In our nearly seven years as homeowners, my wife and I have had to deal with a lot of problems — broken garage doors, rodents in the attic, a hail-damaged roof and a stuck front door, to name a few.

But until last week, we never had to deal with frogs.

That’s right. Frogs.

Last Wednesday, my wife and I were watching TV in the den when the croaking started. It was so loud we could hear it over the TV and our home’s air-conditioning unit.

Since we live near a large pasture, we figured the recent storms had brought out a bunch of frogs across the street, and that’s what we were hearing.

But as we stepped into the living room, the sound grew louder. That’s when we realized the little croakers weren’t in the pasture but were on our back patio.

By the time we made our way to the kitchen, the sound was almost deafening. After waiting a few minutes, we realized they weren’t going to stop anytime soon.

I went out on the patio — which had a small pool of standing water in the corner from a recent rain — and saw a little frog sitting there with his throat all puffed out, croaking to beat the band. Another one was poking his head above the grass on the far side.
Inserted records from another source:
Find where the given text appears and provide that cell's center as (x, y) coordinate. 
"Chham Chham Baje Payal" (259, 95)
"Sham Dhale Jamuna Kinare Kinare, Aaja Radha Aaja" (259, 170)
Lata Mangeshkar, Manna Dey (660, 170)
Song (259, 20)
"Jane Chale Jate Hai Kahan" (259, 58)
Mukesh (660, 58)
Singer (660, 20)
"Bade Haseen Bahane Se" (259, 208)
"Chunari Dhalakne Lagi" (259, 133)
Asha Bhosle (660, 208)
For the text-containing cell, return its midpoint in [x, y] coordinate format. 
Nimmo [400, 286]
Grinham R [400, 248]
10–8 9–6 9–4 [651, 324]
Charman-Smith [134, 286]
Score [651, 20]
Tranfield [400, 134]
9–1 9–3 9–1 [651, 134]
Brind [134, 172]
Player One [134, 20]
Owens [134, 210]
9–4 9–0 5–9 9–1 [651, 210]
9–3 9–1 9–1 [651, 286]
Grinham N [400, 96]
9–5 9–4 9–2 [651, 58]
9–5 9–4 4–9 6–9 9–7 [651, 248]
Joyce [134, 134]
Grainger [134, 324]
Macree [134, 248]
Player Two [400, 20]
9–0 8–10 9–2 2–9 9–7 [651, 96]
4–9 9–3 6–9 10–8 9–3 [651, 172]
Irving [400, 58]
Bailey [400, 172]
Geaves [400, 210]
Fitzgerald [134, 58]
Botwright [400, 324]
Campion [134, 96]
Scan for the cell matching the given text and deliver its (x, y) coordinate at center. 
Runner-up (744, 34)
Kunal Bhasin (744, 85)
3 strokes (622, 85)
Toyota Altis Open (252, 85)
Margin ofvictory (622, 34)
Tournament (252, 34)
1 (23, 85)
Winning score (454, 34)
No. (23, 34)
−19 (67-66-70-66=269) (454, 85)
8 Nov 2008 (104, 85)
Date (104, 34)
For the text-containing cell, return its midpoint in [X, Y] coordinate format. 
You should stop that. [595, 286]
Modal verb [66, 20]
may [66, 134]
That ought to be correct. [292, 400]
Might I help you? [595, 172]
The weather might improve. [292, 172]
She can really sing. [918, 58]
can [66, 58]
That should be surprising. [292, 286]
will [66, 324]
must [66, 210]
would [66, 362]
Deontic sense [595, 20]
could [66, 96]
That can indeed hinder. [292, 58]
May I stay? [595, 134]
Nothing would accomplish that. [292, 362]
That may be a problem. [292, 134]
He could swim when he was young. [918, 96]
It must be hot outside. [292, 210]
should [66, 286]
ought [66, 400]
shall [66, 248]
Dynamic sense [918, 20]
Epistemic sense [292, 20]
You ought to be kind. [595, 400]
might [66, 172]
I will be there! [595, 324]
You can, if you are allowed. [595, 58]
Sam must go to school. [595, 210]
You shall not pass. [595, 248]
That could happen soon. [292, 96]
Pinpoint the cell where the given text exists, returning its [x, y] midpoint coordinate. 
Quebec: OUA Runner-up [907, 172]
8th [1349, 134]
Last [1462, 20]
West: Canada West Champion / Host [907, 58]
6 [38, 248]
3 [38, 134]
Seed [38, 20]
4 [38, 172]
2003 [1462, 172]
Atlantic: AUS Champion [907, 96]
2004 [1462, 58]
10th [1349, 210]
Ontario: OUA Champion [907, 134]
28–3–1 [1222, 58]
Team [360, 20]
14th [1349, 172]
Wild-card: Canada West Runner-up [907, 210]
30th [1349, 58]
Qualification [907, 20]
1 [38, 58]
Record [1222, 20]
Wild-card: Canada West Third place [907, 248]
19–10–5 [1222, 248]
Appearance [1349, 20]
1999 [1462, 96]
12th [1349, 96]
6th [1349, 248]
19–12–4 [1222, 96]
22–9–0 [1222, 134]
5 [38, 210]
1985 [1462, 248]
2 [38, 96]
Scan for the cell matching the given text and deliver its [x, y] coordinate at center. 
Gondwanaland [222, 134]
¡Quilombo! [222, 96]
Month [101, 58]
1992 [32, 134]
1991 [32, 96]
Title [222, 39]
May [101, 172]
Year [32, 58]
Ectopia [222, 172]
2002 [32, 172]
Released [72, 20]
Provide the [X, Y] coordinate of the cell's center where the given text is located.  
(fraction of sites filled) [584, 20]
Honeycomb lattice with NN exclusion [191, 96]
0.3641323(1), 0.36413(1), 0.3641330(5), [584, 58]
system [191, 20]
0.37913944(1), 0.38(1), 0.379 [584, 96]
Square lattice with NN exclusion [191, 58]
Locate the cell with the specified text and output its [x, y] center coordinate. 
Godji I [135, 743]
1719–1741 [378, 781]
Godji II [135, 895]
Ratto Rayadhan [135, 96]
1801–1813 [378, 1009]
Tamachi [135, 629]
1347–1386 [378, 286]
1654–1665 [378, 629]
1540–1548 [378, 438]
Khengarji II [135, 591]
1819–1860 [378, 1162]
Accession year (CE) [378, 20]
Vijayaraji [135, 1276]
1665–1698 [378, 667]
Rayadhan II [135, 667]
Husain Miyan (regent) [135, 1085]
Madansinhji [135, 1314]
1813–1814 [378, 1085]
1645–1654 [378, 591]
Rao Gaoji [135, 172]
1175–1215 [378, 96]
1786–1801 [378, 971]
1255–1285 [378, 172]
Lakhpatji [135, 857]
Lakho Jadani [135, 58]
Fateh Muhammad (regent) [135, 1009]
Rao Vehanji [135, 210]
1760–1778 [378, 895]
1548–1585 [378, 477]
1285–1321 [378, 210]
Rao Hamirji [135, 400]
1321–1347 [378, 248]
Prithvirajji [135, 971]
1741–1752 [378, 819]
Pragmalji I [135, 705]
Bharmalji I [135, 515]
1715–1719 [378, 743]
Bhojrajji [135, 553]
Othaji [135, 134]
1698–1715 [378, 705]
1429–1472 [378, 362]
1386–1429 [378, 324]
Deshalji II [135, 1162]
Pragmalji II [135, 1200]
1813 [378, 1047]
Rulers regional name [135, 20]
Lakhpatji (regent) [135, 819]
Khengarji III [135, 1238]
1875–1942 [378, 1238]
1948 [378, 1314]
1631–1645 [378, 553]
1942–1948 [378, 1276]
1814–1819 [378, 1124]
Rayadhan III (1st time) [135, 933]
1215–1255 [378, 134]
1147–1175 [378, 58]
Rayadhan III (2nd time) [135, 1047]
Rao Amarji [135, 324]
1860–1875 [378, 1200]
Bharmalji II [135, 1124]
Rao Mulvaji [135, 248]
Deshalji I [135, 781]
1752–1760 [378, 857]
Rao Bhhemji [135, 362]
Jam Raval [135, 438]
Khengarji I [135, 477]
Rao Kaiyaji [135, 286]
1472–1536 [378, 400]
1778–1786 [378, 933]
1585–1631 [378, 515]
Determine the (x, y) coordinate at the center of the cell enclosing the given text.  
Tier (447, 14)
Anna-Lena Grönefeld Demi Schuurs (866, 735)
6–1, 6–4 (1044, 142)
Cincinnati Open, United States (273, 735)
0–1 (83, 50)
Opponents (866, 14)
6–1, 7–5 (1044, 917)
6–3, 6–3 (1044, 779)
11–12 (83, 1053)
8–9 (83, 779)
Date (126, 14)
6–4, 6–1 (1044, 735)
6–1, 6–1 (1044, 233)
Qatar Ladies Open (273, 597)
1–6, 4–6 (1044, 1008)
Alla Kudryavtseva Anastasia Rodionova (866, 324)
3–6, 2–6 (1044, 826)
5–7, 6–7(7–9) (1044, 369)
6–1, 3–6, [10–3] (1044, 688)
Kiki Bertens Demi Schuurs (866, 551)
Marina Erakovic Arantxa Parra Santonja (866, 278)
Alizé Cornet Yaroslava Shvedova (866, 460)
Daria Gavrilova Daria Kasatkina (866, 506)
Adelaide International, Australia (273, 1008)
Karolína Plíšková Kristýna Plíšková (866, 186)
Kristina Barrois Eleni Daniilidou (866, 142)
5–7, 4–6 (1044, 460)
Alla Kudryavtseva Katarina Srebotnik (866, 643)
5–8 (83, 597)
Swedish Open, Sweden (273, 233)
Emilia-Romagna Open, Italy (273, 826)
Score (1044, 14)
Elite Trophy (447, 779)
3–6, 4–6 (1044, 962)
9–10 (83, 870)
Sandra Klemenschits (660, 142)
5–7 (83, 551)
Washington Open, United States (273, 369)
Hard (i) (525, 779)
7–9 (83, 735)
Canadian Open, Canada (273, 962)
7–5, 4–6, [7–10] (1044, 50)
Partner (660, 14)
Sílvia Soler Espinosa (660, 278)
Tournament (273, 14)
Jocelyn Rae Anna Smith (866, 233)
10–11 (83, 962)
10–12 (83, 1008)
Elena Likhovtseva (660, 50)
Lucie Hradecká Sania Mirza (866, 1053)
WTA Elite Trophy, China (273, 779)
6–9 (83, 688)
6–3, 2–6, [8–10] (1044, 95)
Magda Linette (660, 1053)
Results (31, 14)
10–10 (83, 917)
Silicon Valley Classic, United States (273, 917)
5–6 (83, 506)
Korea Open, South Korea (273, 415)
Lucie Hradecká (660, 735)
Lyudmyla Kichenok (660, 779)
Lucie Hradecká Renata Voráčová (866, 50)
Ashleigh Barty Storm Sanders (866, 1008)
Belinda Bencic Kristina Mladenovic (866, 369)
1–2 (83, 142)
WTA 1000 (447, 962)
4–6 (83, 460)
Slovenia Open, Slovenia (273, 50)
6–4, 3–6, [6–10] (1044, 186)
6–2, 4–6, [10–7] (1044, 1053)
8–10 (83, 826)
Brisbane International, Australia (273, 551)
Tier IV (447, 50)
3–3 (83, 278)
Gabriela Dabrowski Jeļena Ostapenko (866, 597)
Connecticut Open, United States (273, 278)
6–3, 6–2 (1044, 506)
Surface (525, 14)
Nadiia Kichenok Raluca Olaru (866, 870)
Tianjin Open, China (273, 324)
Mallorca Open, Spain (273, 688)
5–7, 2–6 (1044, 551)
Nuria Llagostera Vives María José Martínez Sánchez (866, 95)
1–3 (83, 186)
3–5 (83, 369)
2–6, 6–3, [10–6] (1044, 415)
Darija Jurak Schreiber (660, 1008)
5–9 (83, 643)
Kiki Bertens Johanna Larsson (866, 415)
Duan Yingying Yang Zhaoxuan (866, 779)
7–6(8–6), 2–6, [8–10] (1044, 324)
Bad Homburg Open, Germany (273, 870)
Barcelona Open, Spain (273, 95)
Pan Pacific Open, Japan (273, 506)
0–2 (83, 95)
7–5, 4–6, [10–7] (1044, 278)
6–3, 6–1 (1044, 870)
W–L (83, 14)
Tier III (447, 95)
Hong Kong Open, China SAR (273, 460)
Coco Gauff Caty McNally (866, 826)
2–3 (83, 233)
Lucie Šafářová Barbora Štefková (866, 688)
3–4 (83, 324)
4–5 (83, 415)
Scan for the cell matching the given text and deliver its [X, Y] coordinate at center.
But an even larger and louder frog was sitting right next to our bedroom’s sliding patio door. We knew we were in for a sleepless night if we couldn’t convince him to move on.

I stood over him for a while, telling him to scram and waving my hands in front of him. That only made him edge closer to the wall.

A couple of minutes later, he started croaking again, even louder this time.

I had to get him out of there.

I finally managed to coax the frog out away from the wall, but then he started heading back toward the bedroom’s sliding door.

I knew what I had to do.

I reached down and grabbed him between hops. He started kicking and squirming, and I knew I wouldn’t be able to hold on to the slimy little guy for long. So I tossed him underhand about 15 feet out onto the grass beyond the patio.

Well, that shut him up — for about five minutes.

It took about that long for him and his buddies to start in on another full-throated chorus.

By now, it was nearly midnight and we really needed to go to bed.

Even though we turned on some music and a tower fan, we could still hear our amphibious trio trolling for dates in the darkness.

Somehow, we managed to sleep through the cacophony, and in the morning, they were gone.

It’s been about a week since the little croakers decided to have their singles bash in our patio area. Maybe they struck out with the ladies that night, or perhaps they were a little miffed that I was a less than welcoming host, but the frogs have not returned.

I have to admit, I liked having them around — in principle, anyway.

They are kind of cute, and listening to them take turns croaking away was pretty funny. Even though my wife and I grew increasingly exasperated as they droned on and on, we were also somewhat amused.

So for now, life has returned to normal at the Miller household — except for that incident a couple of nights later when we lost power during a thunderstorm and had to stumble around in the dark for several hours.

You never know how much you depend on electric lights until you have to find your way around the house with a flashlight or cellphone.

But that’s another story.

Anyway, the frogs are gone for now, and our patio has gone back to being just a boring old patio.

But for one night, it was really hopping.